The rules of the game are hard to explain in words, so the best way is to try. With that in mind, I take a sip of my wine.
The canteen I brought here is made from a wailing deer called the Crydeer, a demon with horns or spines or something sharp growing out of its back as well.
Deer usually squeal, but this one is closer to “roaring” so loud that it makes the emergency bells of a previous life seem almost cute. It’s a sound that will make your attacker duck while he runs or fights back.
The air sacs they use to make their roar are very strong, and the liquid in them doesn’t have a strange taste or smell, so they’re used to make water bottles. Their meat is delicious too, but they’re such demons that they’re hard to hunt and these pouches are just as expensive as their meat. I can only say that I’m an aristocrat in this part of the world.

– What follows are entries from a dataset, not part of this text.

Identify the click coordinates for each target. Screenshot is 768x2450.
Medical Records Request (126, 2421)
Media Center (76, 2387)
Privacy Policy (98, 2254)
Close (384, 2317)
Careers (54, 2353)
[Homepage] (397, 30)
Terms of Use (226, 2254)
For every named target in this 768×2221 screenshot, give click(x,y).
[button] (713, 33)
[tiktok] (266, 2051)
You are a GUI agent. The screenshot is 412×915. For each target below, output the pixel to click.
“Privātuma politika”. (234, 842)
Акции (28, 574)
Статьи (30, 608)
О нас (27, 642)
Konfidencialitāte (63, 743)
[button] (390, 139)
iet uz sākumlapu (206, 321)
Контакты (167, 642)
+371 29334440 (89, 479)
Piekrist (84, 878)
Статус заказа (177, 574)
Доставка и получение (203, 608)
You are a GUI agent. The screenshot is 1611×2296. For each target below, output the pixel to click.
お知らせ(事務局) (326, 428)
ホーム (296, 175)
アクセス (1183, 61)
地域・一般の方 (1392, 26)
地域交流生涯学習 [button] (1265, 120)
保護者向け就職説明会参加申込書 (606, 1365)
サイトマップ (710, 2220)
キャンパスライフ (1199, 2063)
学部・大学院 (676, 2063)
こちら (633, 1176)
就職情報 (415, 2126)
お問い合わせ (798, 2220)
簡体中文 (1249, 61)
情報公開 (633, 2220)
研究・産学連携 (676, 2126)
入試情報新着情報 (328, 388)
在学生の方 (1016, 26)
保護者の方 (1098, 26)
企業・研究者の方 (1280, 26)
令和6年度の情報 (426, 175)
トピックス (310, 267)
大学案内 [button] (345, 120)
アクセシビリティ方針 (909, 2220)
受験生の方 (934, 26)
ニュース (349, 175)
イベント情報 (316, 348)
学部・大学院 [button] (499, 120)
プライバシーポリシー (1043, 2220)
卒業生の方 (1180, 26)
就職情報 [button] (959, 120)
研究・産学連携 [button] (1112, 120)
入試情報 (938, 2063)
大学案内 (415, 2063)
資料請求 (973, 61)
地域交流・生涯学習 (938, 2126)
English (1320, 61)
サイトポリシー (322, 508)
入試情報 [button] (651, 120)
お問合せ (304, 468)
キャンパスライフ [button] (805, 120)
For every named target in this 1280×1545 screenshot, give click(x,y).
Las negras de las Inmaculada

“Speaking of which, what else did the book say?”
“Well, in the first volume of this series, there’s a creation myth, I guess you’d call it. It’s about how the world came to be.”
“Oh… What’s the story?”
I’m not really interested in the stories of God that are preached in churches, but I am somewhat interested in the stories of polytheism in this supposedly monotheistic world.
And it’s human nature to want to tell someone what you know. And since I told you to keep it to yourself, you can’t tell anyone else, which can be stressful. I’ll be a good listener here.
“First, the greatest of all the gods created many worlds.”
I’m in the middle of a proper study, so I can’t help it. It’s like I’m having a picture book read to me, but I don’t care.
But still… Multiple worlds… I wonder if there’s a concept of a demon world or something, or if there’s a previous world somewhere… I can’t stop thinking about that.
“So the Great God decides to leave each of the many worlds he’s created to his own children. He decided to entrust each world to one of his children.”
God, don’t just make something and throw it away.
“There’s going to be a world of winners and losers.”
“I don’t think so.”
I say it jokingly and Lily starts laughing. The conversation resumes as I’m thinking about how stupid I am to think of the world mess.
“But they’re all different worlds. It didn’t say what the differences were, but I heard that the first God created many different worlds.”
I wonder if he was experimenting with something. And then he throws it all to the kid… he seems so lazy. Maybe he’s just enjoying his slow life. I’m suddenly jealous.
“So many worlds. I guess that’s how this world was made.”
I guess you’re right.
It’s a different world with magic compared to the one before, that’s all I can say. In that sense… it’s a way to get your head around the fact that there’s more than one world. Hmm? Something’s bugging me.
I mean, isn’t there some important information hidden in this? Myths are more likely to be made up when it comes to memories of past lives… but in this world… gods are real. Maybe it’s not just a myth.
“The worlds are completely unrelated to each other, and God, who took charge of this world, made many alter egos of himself and divided his power among them.”
“An alter ego. I’d be scared if they all looked like me.”
“That’s certainly scary.”
Lily’s giggling. It’s a bit unusual, though. I’ve heard of people assigning responsibilities to their children… but I don’t remember hearing much about splitting yourself up and dividing your powers in a previous life. I suppose it’s fair to say.
I don’t know if it’s monotheism or polytheism in this case. It depends on whether you think of the alter ego as a different god or the same god. It’s going to get complicated, so it’s probably best to keep Lily in the dark for now.
“It was supposed to be about how the gods of this world divided their power and that’s how this world began. After that, it’s the story of how each god has interacted with people.”
“I see. That’s interesting.”
But whether it’s true or not is another matter. It’s a fantasy world, so there’s a possibility that the writer made a mistake in writing it down, even if he heard it directly from the god.
But there’s a couple of weird things that stuck with me. I’m stuck on them, but I can’t quite put my finger on what’s stuck. I guess I don’t have enough information. I’ll try to remember for now.